What you will do: Output the line that contains "Task: Open the 管理发票 tools icon" together with each line after it, through the final line of the listing below, word for word; omit pictures.

Information shown:
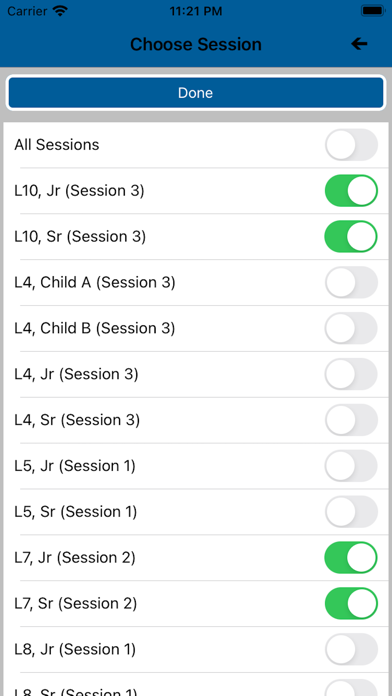The image size is (392, 696).
Task: Tap the Wi-Fi icon in status bar
Action: [x=59, y=11]
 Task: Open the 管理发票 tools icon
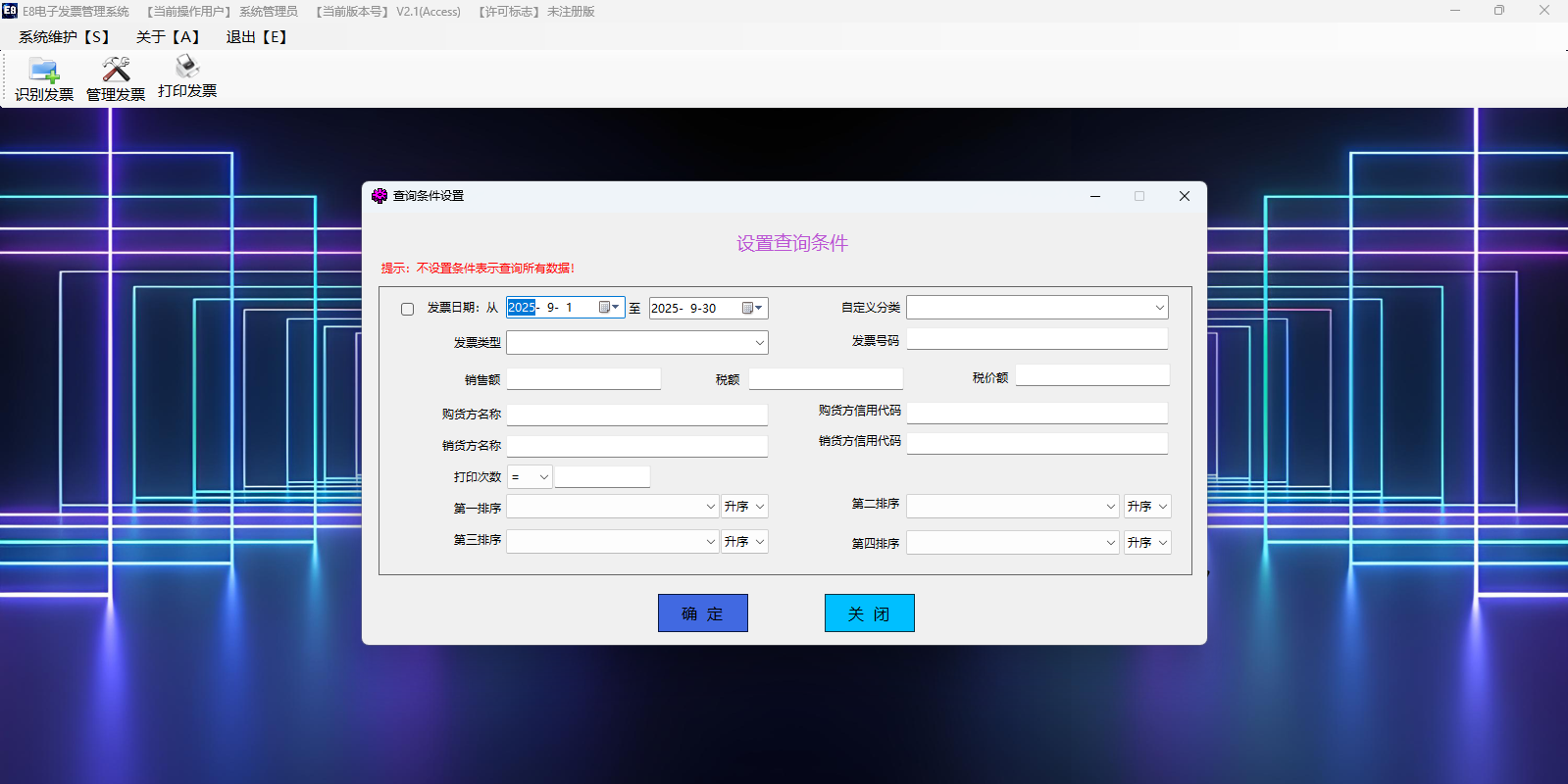pyautogui.click(x=116, y=71)
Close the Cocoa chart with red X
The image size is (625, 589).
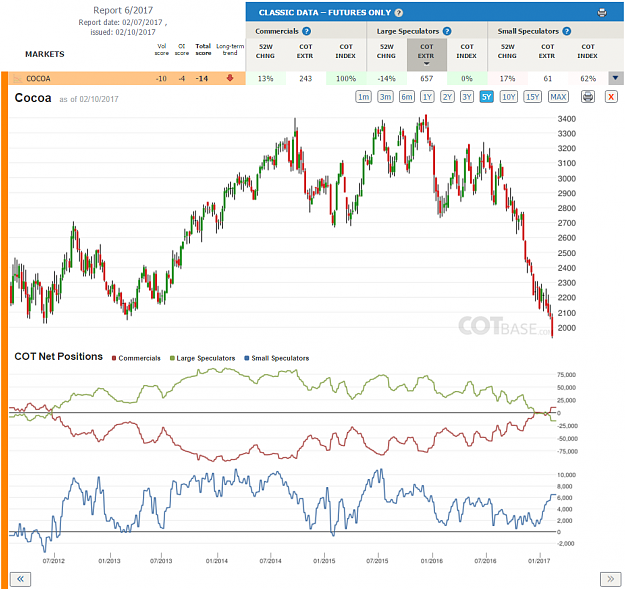pos(611,97)
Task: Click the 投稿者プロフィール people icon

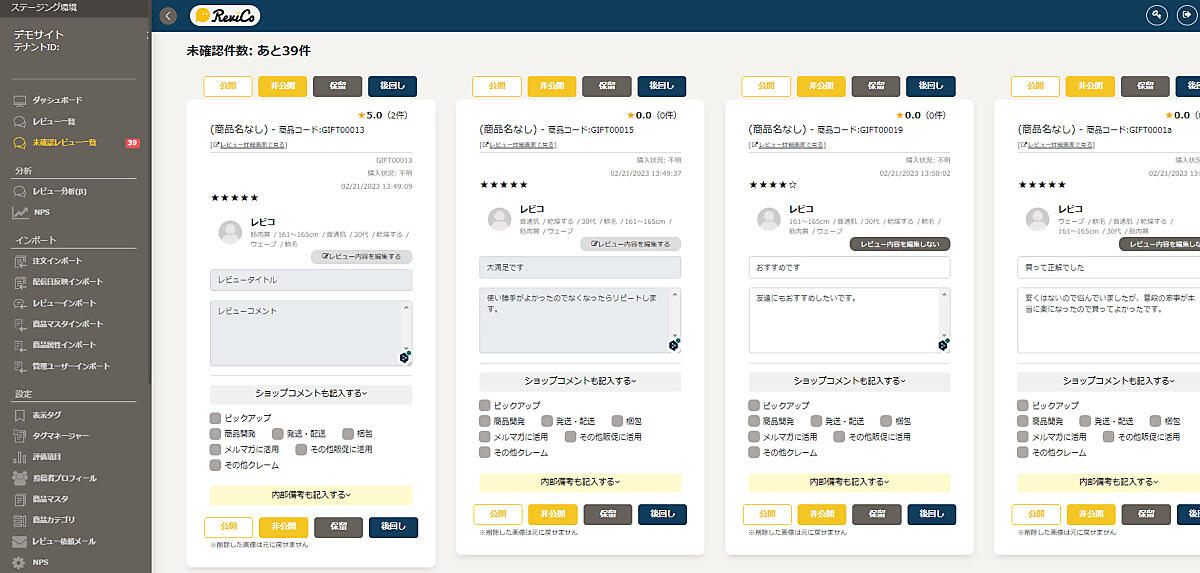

Task result:
 Task: Open the 管理发票 tools icon
pyautogui.click(x=116, y=71)
Close the Cocoa chart with red X
The image size is (625, 589).
pos(611,97)
Task: Click the 投稿者プロフィール people icon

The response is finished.